TPtor supuesto, me he acreditado, como periodista --no como esa falsa sociedad civil que dice que acudirá en plan fervoroso a decir un entusiasta sí a lo que decida la militancia allí presente--, para asistir a la Conferencia Política del PSOE, el próximo fin de semana. Cuando el partido medita sobre los retos de la actualidad, o hay que felicitarse o hay que ponerse a temblar. Porque de esas meditaciones pueden salir auténticas tonterías --menos mal, por ejemplo, que parece haberse abortado cualquier plan para imponer tasas a los automovilistas en el centro de las ciudades-- o puede surgir una reflexión profunda y seria acerca de lo que se está haciendo mal o se podría hacer mejor.

Digo, de entrada, que la lectura de los más de setenta folios del llamado documento-marco que se propone como núcleo central de esta Conferencia --usted lo puede encontrar en la página web del PSOE-- me ha llenado más bien de angustia que de felicidad. Setenta folios de autosatisfacción por lo bien hecho y cero folios de autocrítica parece un reto intelectual demasiado fuerte como para no asustarse. Nuestros gobernantes, el partido que gobierna a los españoles, nada tiene que reprocharse sobre lo actuado en estos casi dos años y medio de mandato, en los que, de acuerdo, puede que haya más luces que sombras, pero alguna sombra habrá, digo yo.

Estamos ante una oportunidad. Una de esas raras ocasiones en las que todo el estamento de poder central, autonómico y local se congrega para, dicen, tratar de desentrañar el futuro y hacerlo un poco mejor. Para mí que ese futuro mejor consiste, para los convocantes de esta Conferencia, en ganar con la mayor amplitud posible en las próximas elecciones municipales y autonómicas -ahí, por lo menos, le han sacado ventaja al PP, que da la impresión de haber regresado de las vacaciones sin haberse marcado deberes para este curso político, tan importante-. Y nada más, o poco más. Porque ya se ve en el documento-marco, lleno de generalizaciones, que hay mucho sobre la ciudad y menos sobre los ciudadanos, algo sobre la marcha del planeta y de las estrellas y casi nada sobre cómo contribuir a la felicidad de los habitantes del mundo.
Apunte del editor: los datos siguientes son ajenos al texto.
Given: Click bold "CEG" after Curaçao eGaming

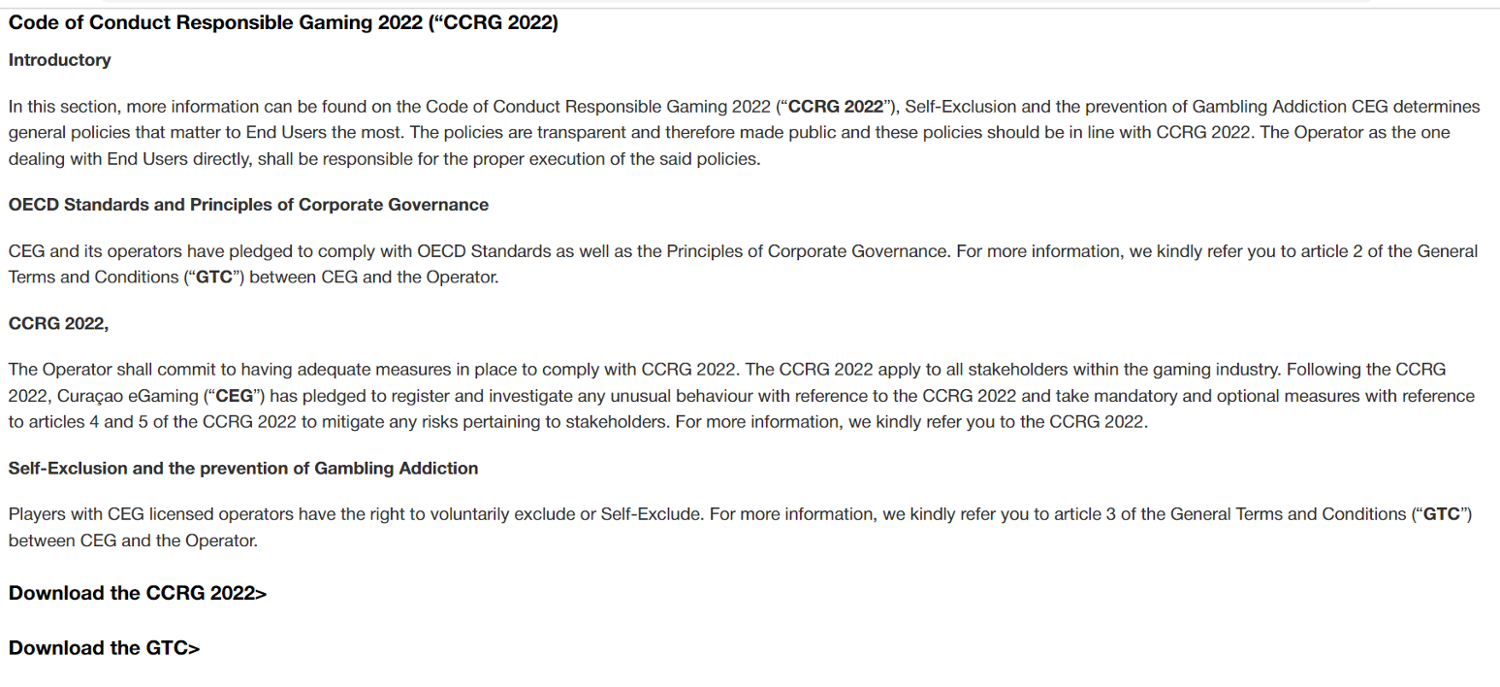Looking at the screenshot, I should pos(235,396).
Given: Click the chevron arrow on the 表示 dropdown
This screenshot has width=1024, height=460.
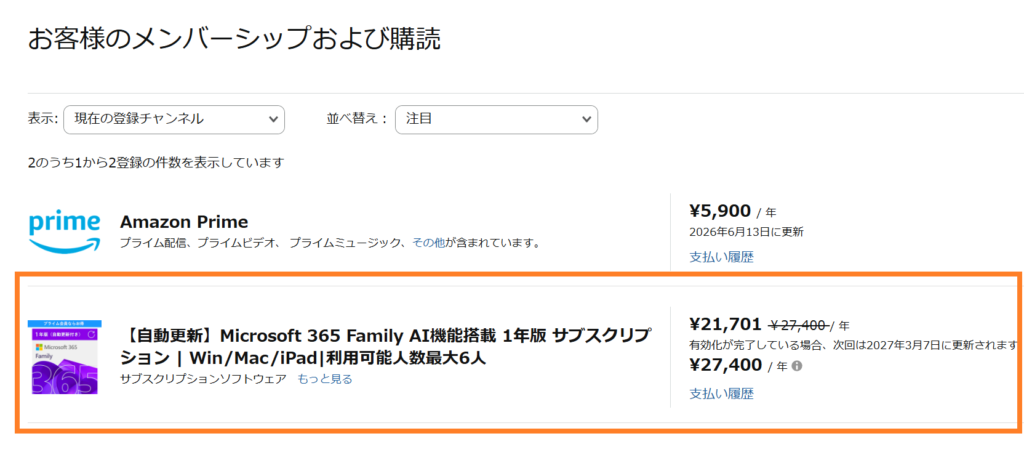Looking at the screenshot, I should coord(273,120).
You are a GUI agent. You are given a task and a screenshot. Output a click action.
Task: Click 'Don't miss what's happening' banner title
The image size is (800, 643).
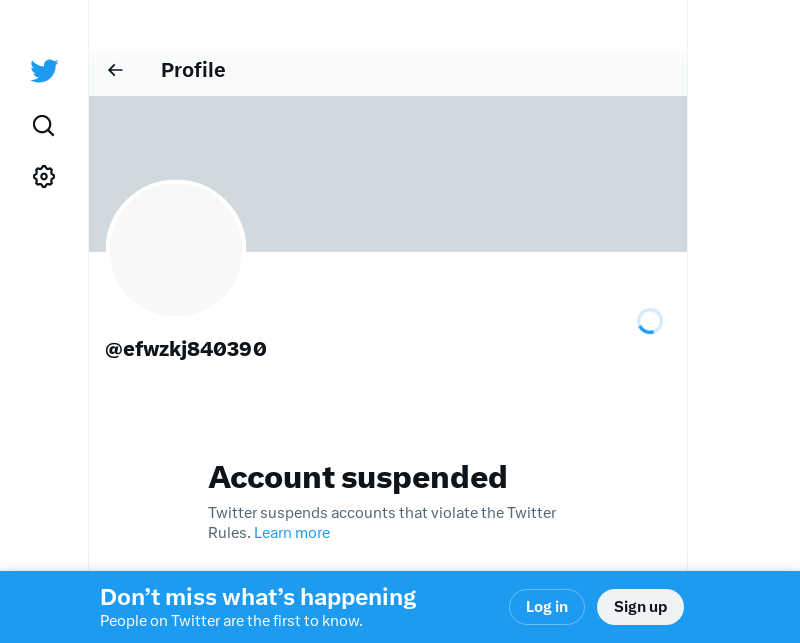(x=258, y=597)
Hemos renunciado, en fin, a la utopía en favor de la insoportable levedad del discurso político al uso. Es el signo de los tiempos, capitaneados por una clase política que va bastante por detrás de los sectores más dinámicos de las sociedades. Y, sin embargo, a poco que se bucee en el análisis, las fallas y desequilibrios estructurales de una sociedad en rapidísimo cambio, como la española o la europea, haría fuertemente aconsejable que los gobernantes fuesen más lejos, mucho más lejos, en sus propuestas que hablan de cayucos y de globalización, de inmigración y de la lenta, inevitable, caída del imperio romano. Ahí tenemos, sin ir más allá, a los líderes de la vieja Europa, la heredera de ese imperio romano que se fue degradando por sus corrupciones y su miopía, reunidos en Helsinki sin tener, en el fondo, nada que decirnos un lustro después de que, con el 11-s, cambiase el mundo. El mundo cambió, sí, pero para retroceder en la defensa de las libertades y del estado de derecho. Y eso apenas se denuncia con sordina por los teóricos representantes de las democracias más completas y avanzadas.

Bueno, pues aquí estamos, en vísperas de esas jornadas de reflexión preparadas sin duda con buena voluntad y con la legítima, obligada, pretensión de que cooperen con los fines electorales del partido. Ojalá me equivoque, pero no estoy seguro de que de ahí surjan propuestas capaces de entusiasmar a un electorado que da muestras de cansancio activo, harto de tener que elegir entre la nada y el abismo. ¿Estamos, pues, de antemano, ante una oportunidad perdida? Aún cabe una cierta confianza en que todo este tinglado sirva para algo más que el autobombo del jefe, la persona más satisfecha consigo misma que he visto en mi vida.